Hi,
This will be a long post, but I would really like some knowledgeable feedback about very high scores on the GMAT.
This is really important because my current full-time position will be ending soon, and I'm trying to get a 760 so I can get employed by a test-prep company that pays really well (any suggestions, lol?) and am right at the 750/760 mark.
I've seen posts about number of questions and level of difficulty, but the data below (sorry, takes a while to wade through!) suggests that the number of questions answered at 760+ makes a huge difference between 750 and 760+.
GMATPrep 1 (Q48: 13 questions missed, due to some unfamiliar problems and some careless mistakes, knew during the section that I was struggling)
GMATPrep 2 (Q48: 11 questions missed, ditto)
GMAT Actual Test 1 (Q48: at least 6-10 unfamiliar problems I knew I was lost on and probably missed; of course, it's hard to tell how many of them were experimental; still, pretty much knew during the section that I was about where I was for GMATPrep1 and GMATPrep 2, i.e., struggling, so Q48 not a surprise)
(2 months later)
GMATPrep 3 (Q50: 5 questions missed, knew I was doing well, much better than Prep 1, Prep 2, and Actual 1, lots of familiar but challenging problems)
GMAT Actual Test 2 (Q50: knew during the section that I was doing really well, very similar to GMATPrep 3, so Q50 not a surprise)

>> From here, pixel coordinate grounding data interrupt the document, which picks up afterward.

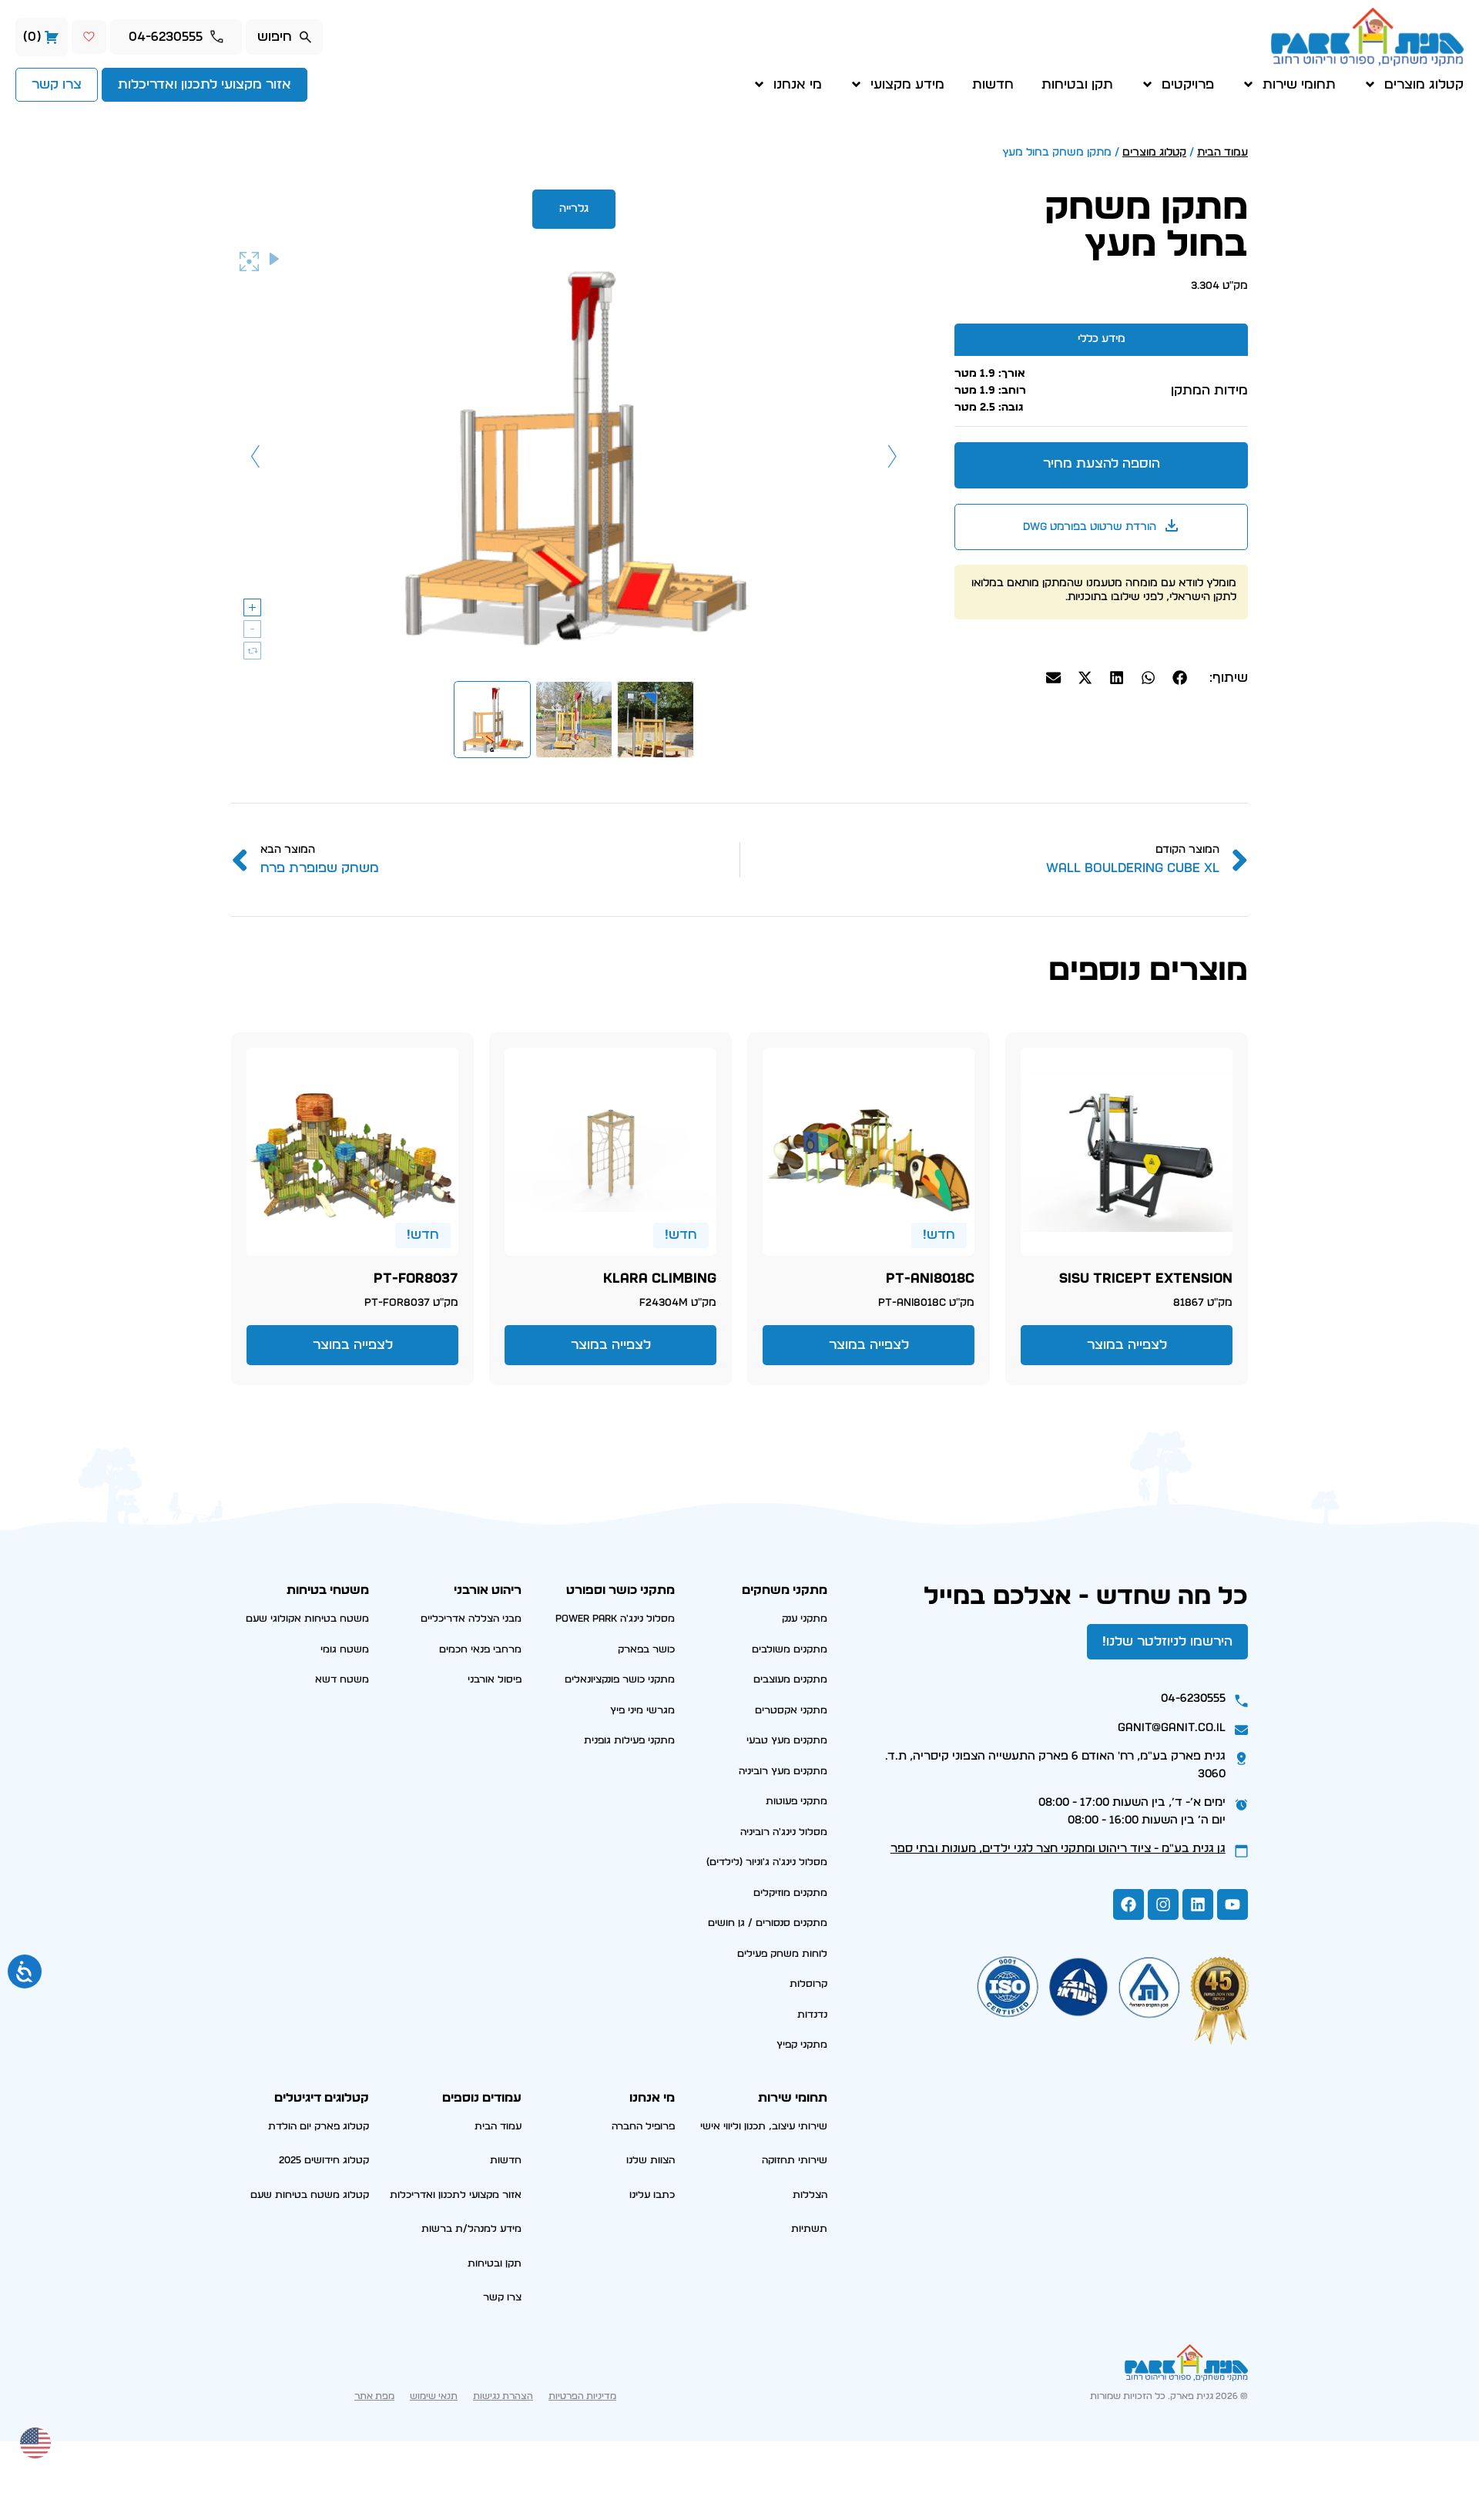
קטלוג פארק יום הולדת (318, 2127)
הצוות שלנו (650, 2161)
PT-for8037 (416, 1279)
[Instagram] (1163, 1904)
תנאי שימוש (434, 2396)
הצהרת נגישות (503, 2396)
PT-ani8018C (930, 1279)
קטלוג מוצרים (1424, 84)
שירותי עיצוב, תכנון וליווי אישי (763, 2127)
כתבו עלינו (652, 2195)
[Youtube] (1232, 1904)
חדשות (993, 84)
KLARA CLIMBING (659, 1279)
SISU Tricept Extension (1145, 1279)
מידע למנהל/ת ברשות (471, 2229)
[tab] (1101, 339)
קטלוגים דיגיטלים (321, 2098)
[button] (1180, 678)
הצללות (810, 2195)
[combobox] (284, 37)
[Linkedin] (1197, 1904)
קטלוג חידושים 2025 (324, 2161)
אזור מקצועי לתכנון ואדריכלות (456, 2195)
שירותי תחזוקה (794, 2161)
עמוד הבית (1222, 152)
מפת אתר (374, 2396)
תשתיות (809, 2229)
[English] (36, 2441)
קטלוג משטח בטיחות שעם (309, 2195)
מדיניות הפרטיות (582, 2396)
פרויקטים (1188, 84)
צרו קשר (502, 2298)
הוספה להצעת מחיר (1101, 463)
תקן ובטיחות (1077, 84)
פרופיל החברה (643, 2127)
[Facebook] (1128, 1904)
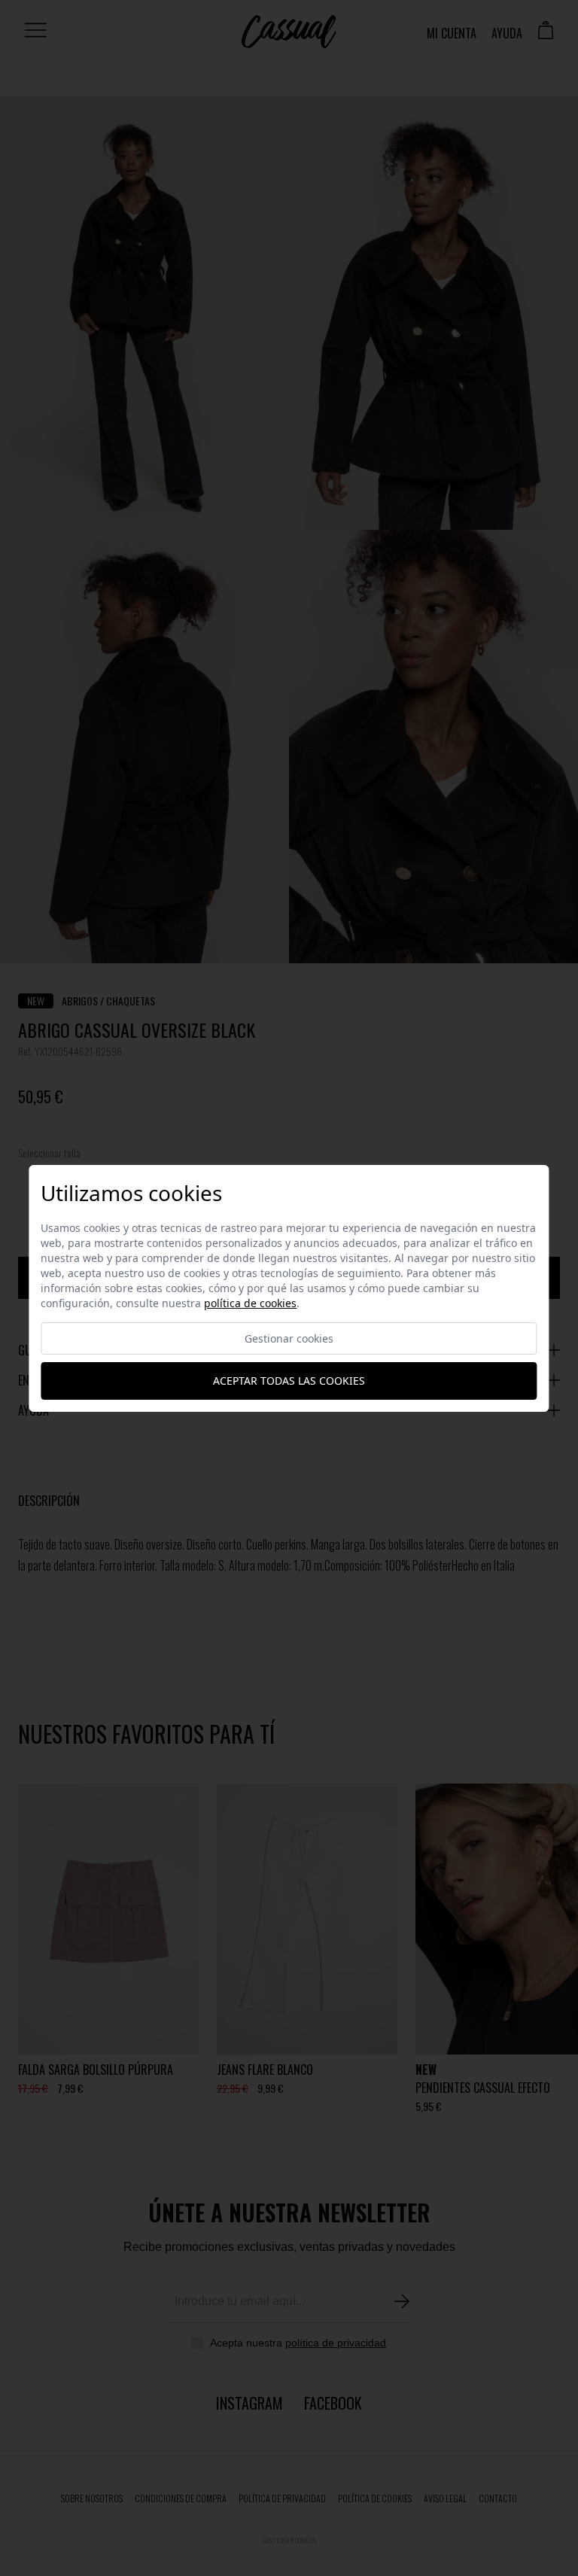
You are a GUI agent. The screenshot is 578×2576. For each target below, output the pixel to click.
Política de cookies (250, 1303)
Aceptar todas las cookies (289, 1380)
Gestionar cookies (289, 1338)
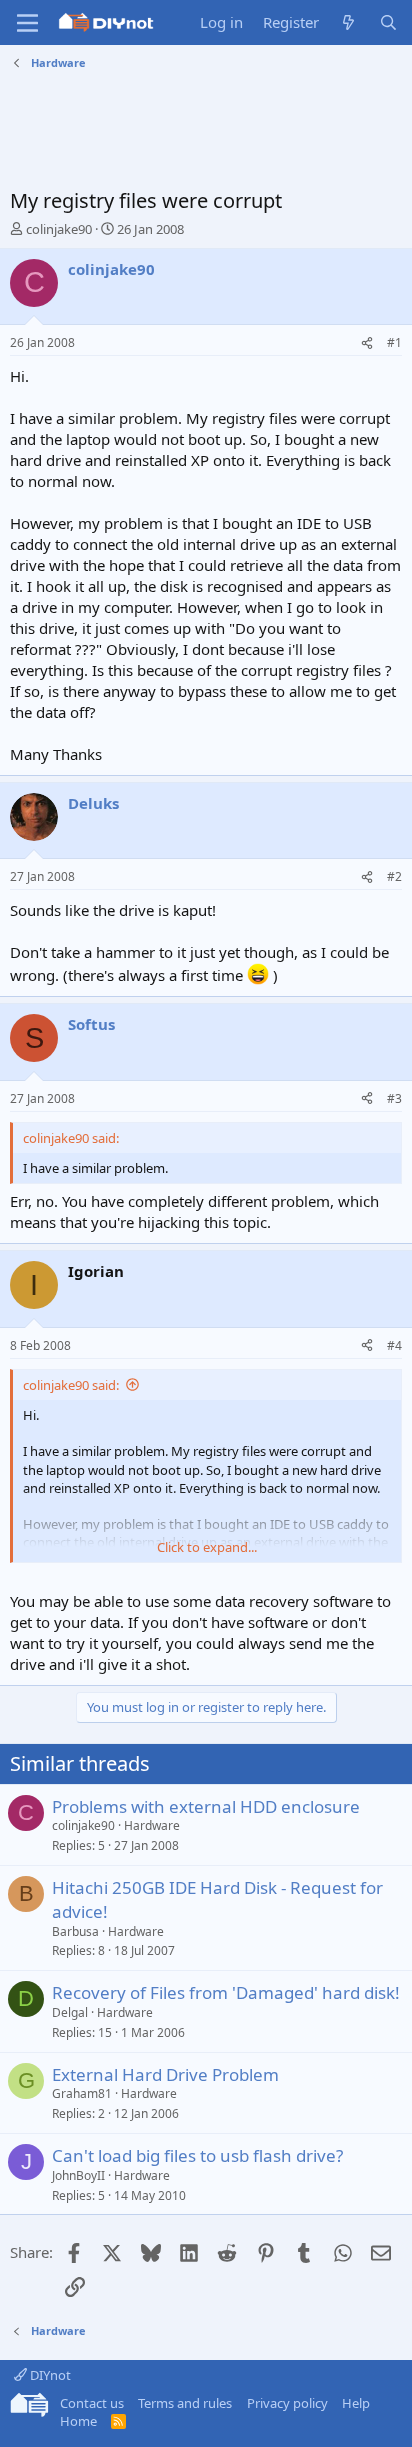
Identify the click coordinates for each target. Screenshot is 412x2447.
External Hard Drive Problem (165, 2074)
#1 (394, 342)
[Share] (367, 343)
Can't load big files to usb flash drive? (197, 2155)
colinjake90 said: (71, 1385)
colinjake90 (59, 229)
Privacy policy (287, 2403)
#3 (394, 1098)
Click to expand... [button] (207, 1547)
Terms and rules (185, 2403)
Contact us (92, 2403)
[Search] (388, 22)
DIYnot (49, 2375)
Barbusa (75, 1931)
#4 (394, 1345)
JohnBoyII (78, 2175)
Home (78, 2421)
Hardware (152, 1825)
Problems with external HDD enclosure (206, 1806)
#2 (394, 876)
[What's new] (348, 22)
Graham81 (82, 2093)
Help (356, 2403)
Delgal (70, 2012)
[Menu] (27, 23)
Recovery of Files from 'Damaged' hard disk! (226, 1992)
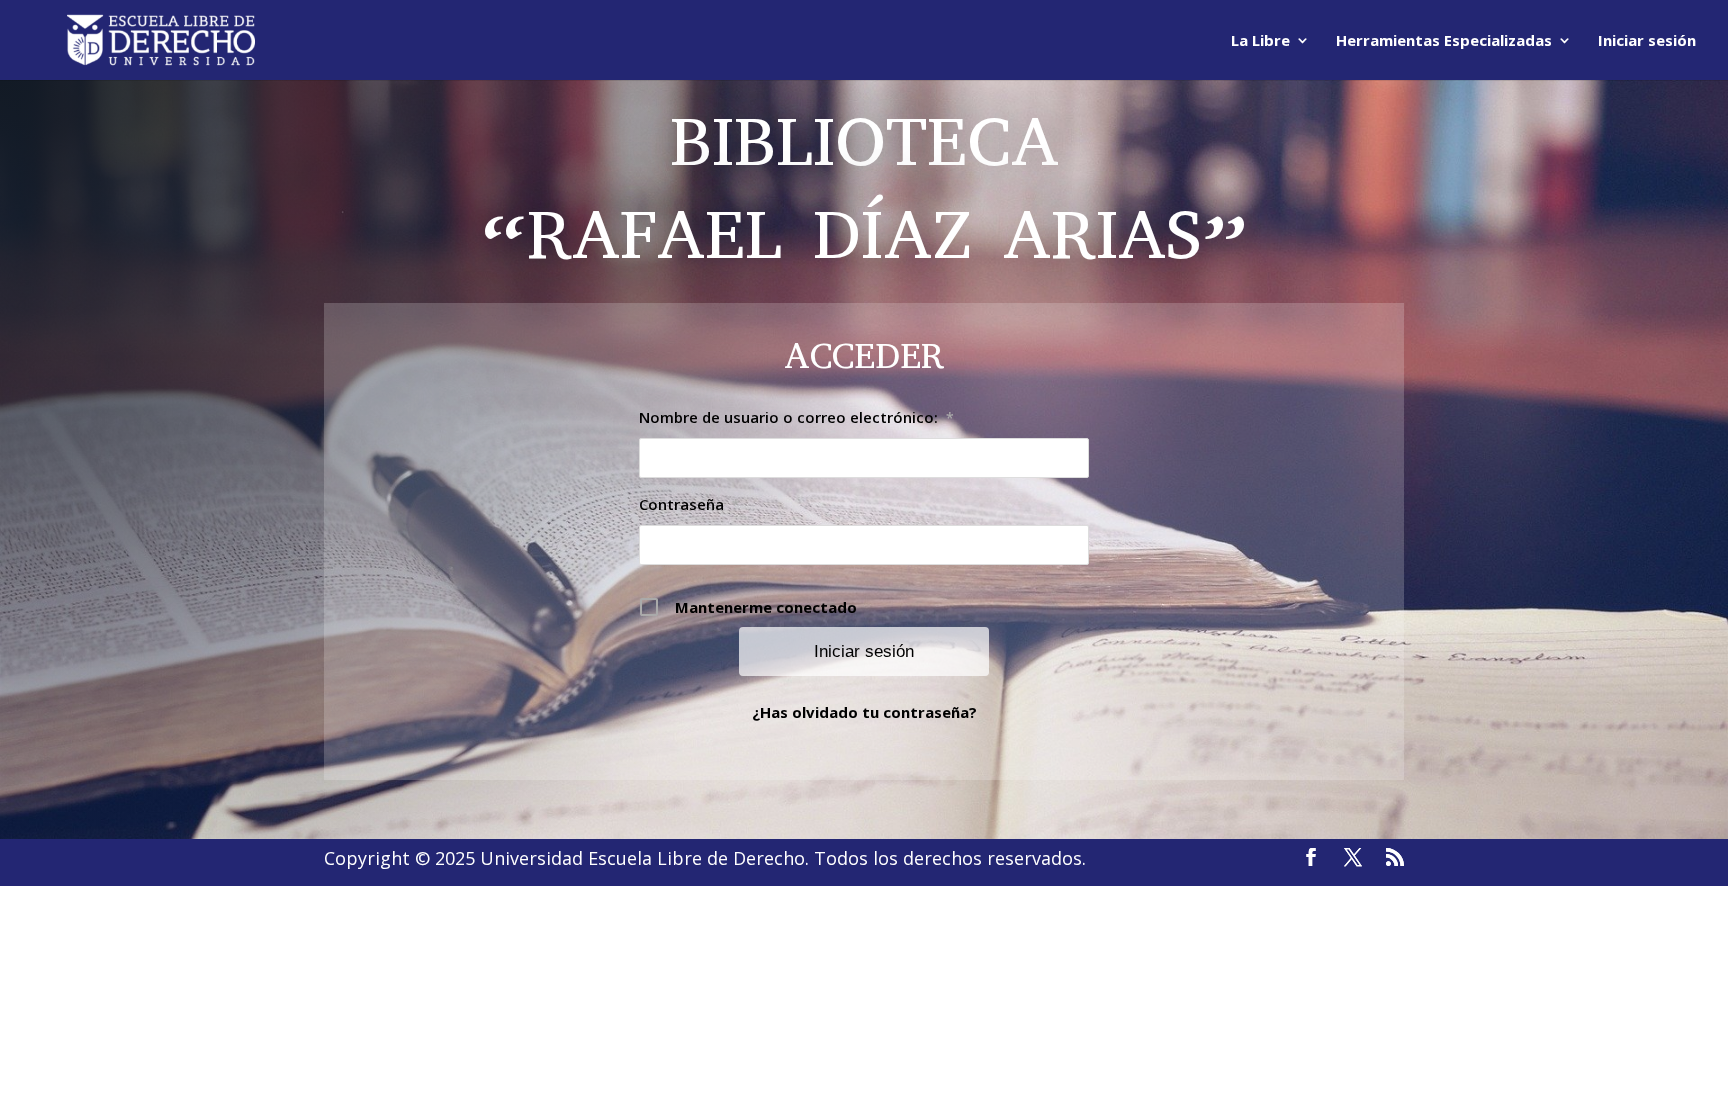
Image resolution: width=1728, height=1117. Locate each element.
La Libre (1260, 41)
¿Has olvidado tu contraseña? (864, 712)
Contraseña (689, 504)
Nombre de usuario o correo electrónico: (796, 417)
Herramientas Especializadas (1444, 41)
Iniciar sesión (1647, 41)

It seems on these 5 tests -- and also the 6 Manhattan GMAT tests I've taken -- that the difference between a Q48 and a Q50 has less to do with an increasing level of difficulty and more to do with getting an additional 5-8 really hard problems correct. It seems like not much return in terms of score increase, but maybe that's why the percentile difference between Q48 and Q50 is something like 80th percentile and 92nd percentile?
GMATPrep 1 (V46: 3 questions missed, knew I was doing well)
GMATPrep 2 (V46: 2 questions missed, ditto)
GMAT Actual Test 1 (V46: again, knew I was doing well, except for a few at the very end that suddenly seemed more difficult than the rest)
GMATPrep 3 (V42: 5 questions missed, knew during the section I was missing a few more than in previous tests, but down to a 42?)
GMAT Actual Test 2 (V42: the first half I knew I was doing really well, and then the verbal section got significantly more difficult -- CR questions almost seemed like some LSAT questions, and one RC passage was almost incomprehensible; I knew I was missing a few more questions than when at V46, so V42 was not a surprise because this mimicked GMATPrep 3 but still, it seemed really unforgiving)
Again, it seemed that just a few questions and suddenly the verbal starts plummeting. Here are the combined scores:
GMATPrep 1: 760 (Q48, V46)
GMATPrep 2: 760 (Q48, V46)
GMAT Actual 1: 750 (Q48, V46 -- 98%, argh!)
GMATPrep 3: 750 (Q50, V42)
GMAT Actual 2: 750 (Q 50, V42 -- 98%, double argh!)
It seems, then, that in order to get a 760, you need to:
(1) only miss 3-5 math questions to get a Q50, or maybe 6-8 questions to get a Q49?
(2) only miss about 3 verbal questions to get a V46, or maybe 4 questions to get a V45/44.
Maybe nobody really understands the algorithm and Person #1 got a V44 and missed 7 questions, etc., and yet it seems that the GMAT at these very high levels is unforgiving, much like the SAT Math, where if you miss just 2 question on the entire Math portion, you can be down to a 780 or even 750.
The other interesting thing I noticed -- and this happened a lot when I took a bunch of GRE tests -- was that on GMATPrep 1, GMATPrep 2, and GMAT Actual 1, the math seemed more difficult than the verbal. And vice versa for GMATPrep 3 and GMAT Actual 1.
Again, any thoughtful and knowledgeable feedback would be great. Thank you.